Record set:
• • •

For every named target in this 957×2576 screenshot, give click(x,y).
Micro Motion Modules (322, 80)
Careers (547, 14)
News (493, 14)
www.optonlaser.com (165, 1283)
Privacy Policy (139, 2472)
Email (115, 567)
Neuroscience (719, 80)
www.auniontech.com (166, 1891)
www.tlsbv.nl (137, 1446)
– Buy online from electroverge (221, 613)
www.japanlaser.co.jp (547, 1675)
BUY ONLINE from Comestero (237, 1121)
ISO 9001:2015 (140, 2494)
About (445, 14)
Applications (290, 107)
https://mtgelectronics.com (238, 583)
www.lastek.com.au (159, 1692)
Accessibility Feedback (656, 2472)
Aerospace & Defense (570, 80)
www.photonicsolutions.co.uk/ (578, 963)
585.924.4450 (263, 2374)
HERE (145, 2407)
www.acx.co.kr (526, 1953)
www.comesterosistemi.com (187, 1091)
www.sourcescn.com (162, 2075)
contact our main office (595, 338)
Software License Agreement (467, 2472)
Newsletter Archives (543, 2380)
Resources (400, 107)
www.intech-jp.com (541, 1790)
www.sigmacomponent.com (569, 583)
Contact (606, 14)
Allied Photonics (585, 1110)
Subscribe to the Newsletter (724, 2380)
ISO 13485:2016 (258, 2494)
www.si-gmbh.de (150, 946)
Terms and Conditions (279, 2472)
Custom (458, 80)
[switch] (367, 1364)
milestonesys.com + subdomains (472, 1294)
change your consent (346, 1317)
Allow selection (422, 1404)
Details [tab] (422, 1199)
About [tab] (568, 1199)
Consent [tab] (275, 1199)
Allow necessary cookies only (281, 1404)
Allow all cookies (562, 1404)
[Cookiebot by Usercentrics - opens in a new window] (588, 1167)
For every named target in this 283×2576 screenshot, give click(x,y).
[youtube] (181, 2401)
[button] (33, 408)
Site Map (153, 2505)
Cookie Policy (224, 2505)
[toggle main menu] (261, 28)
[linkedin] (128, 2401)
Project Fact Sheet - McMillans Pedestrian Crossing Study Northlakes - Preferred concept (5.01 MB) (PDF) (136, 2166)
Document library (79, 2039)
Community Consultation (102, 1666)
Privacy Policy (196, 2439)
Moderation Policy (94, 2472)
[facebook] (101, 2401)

• • •

What this task involves: Output every record in full, exactly as it was given.

Exercise response:
For every named target in this 957×2576 screenshot, give click(x,y).
Micro Motion Modules (322, 80)
Careers (547, 14)
News (493, 14)
www.optonlaser.com (165, 1283)
Privacy Policy (139, 2472)
Email (115, 567)
Neuroscience (719, 80)
www.auniontech.com (166, 1891)
www.tlsbv.nl (137, 1446)
– Buy online from electroverge (221, 613)
www.japanlaser.co.jp (547, 1675)
BUY ONLINE from Comestero (237, 1121)
ISO 9001:2015 (140, 2494)
About (445, 14)
Applications (290, 107)
https://mtgelectronics.com (238, 583)
www.lastek.com.au (159, 1692)
Accessibility Feedback (656, 2472)
Aerospace & Defense (570, 80)
www.photonicsolutions.co.uk/ (578, 963)
585.924.4450 (263, 2374)
HERE (145, 2407)
www.acx.co.kr (526, 1953)
www.comesterosistemi.com (187, 1091)
www.sourcescn.com (162, 2075)
contact our main office (595, 338)
Software License Agreement (467, 2472)
Newsletter Archives (543, 2380)
Resources (400, 107)
www.intech-jp.com (541, 1790)
www.sigmacomponent.com (569, 583)
Contact (606, 14)
Allied Photonics (585, 1110)
Subscribe to the Newsletter (724, 2380)
ISO 13485:2016 (258, 2494)
www.si-gmbh.de (150, 946)
Terms and Conditions (279, 2472)
Custom (458, 80)
[switch] (367, 1364)
milestonesys.com + subdomains (472, 1294)
change your consent (346, 1317)
Allow selection (422, 1404)
Details [tab] (422, 1199)
About [tab] (568, 1199)
Consent [tab] (275, 1199)
Allow necessary cookies only (281, 1404)
Allow all cookies (562, 1404)
[Cookiebot by Usercentrics - opens in a new window] (588, 1167)
For every named target in this 283×2576 screenshot, give click(x,y).
[youtube] (181, 2401)
[button] (33, 408)
Site Map (153, 2505)
Cookie Policy (224, 2505)
[toggle main menu] (261, 28)
[linkedin] (128, 2401)
Project Fact Sheet - McMillans Pedestrian Crossing Study Northlakes - Preferred concept (5.01 MB) (PDF) (136, 2166)
Document library (79, 2039)
Community Consultation (102, 1666)
Privacy Policy (196, 2439)
Moderation Policy (94, 2472)
[facebook] (101, 2401)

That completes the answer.